### PROVIDED TEXT:
◆ ◆ ◆ ◆

Up: Contents Next: 2. Definitions of Morphosyntactic Categories
These specifications define morphosyntactic properties and their mapping to morphosyntactic descriptions (MSDs) appropriate for tagging word tokens in Slovene texts. The recommendation is compatible with the MULTEXT-East V4 specifications for the Slovene language, where the previous version of these specifications, MULTEXT-East V3, was used, among others, for the annotation of the Fida and FidaPLUS reference corpora of Slovene.
These are the reasons why new morphosyntactic specifications were developed for JOS, which will hopefully be able to serve as a standard morphosyntactic tagset for Slovene. To this end, the choices made in MULTEXT-East were re-examined, and the tagset compared and contrasted to other annotation schemes of Slovene, in particular the one used in the LC-Star corpus, and the "Nova beseda" tagset which differs from the previous two in its fundamental design, i.e. it does not use positional attributes and is very closely tied to traditional Slovene grammars. Tagsets of related languages were also studied to compare best practices, in particular the Prague tagset used e.g. in the Czech National Corpus and Prague Dependency Treebank.
The resulting JOS specification is compatible with MULTEXT-East V4 but the procedure to convert between the FidaPLUS / MULTEXT-East V3 corpus MSDs and those of JOS / MULTEXT-East V4 is non-trivial because the mapping has to take into account not only the MSDs but, in general, also the word-form or its lemma.

◆ ◆ ◆ ◆

### DATASET EXCERPT:
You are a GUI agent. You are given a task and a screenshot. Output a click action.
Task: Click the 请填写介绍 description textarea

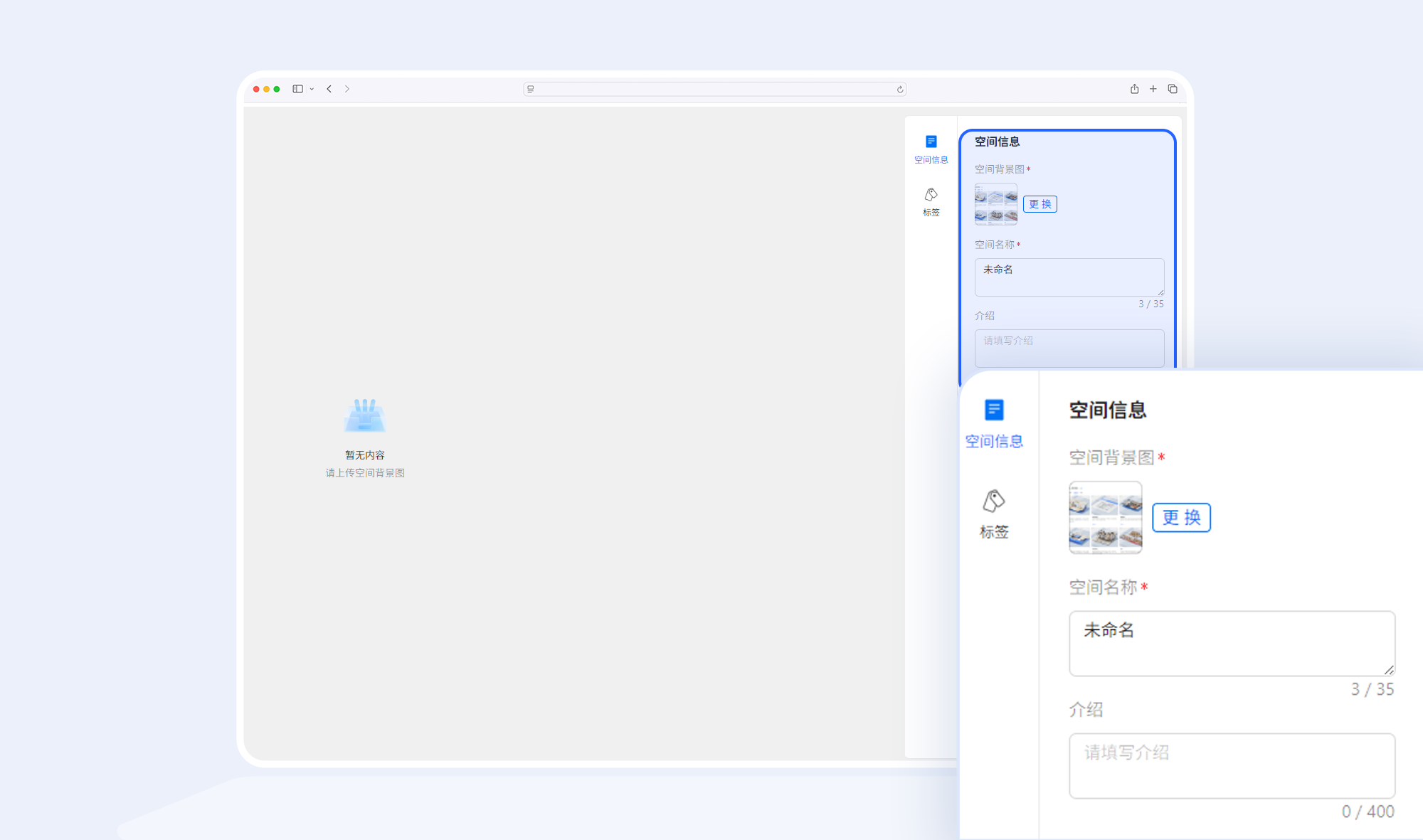1069,348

◆ ◆ ◆ ◆

### REQUESTS:
• A. According to the Slovene specifications text, which reference corpora were annotated with MULTEXT-East V3?
• B. Please retype the stretch of the Slovene specifications text from "These are the" through "Prague Dependency Treebank.".
• C. Continue the Slovene specifications text from the point at which it stops.

### EXERCISE RESPONSES:
• A. The Fida and FidaPLUS reference corpora of Slovene.

• B.
These are the reasons why new morphosyntactic specifications were developed for JOS, which will hopefully be able to serve as a standard morphosyntactic tagset for Slovene. To this end, the choices made in MULTEXT-East were re-examined, and the tagset compared and contrasted to other annotation schemes of Slovene, in particular the one used in the LC-Star corpus, and the "Nova beseda" tagset which differs from the previous two in its fundamental design, i.e. it does not use positional attributes and is very closely tied to traditional Slovene grammars. Tagsets of related languages were also studied to compare best practices, in particular the Prague tagset used e.g. in the Czech National Corpus and Prague Dependency Treebank.

• C.
The rest of these specifications is structured as follows. The second part of the specifications defines the Categories (these for the most part correspond to Parts-of-Speech) and for each defines its attributes and their values. The attributes have a fixed ordering, and their values a one-letter code, which enables the translation from the format of morphosyntactic descriptions to that of features structures. In addition to the table with the attribute-value definitions each category section also contains the complete list of valid MSD codes, together with examples of usage. The third part then gives synoptic lists of categories, attributes, values and MSDs. The usage of the latter is illustrated with frequencies and examples from corpora. The specifikation also have two appendices, which are, however, not translated into English. The first appendix describes, by category, the changes that have been made to the MULTEXT-East specifications to arrive at the JOS ones. The second appendix gives an overview of other related recommendations for morphosyntactic annotation.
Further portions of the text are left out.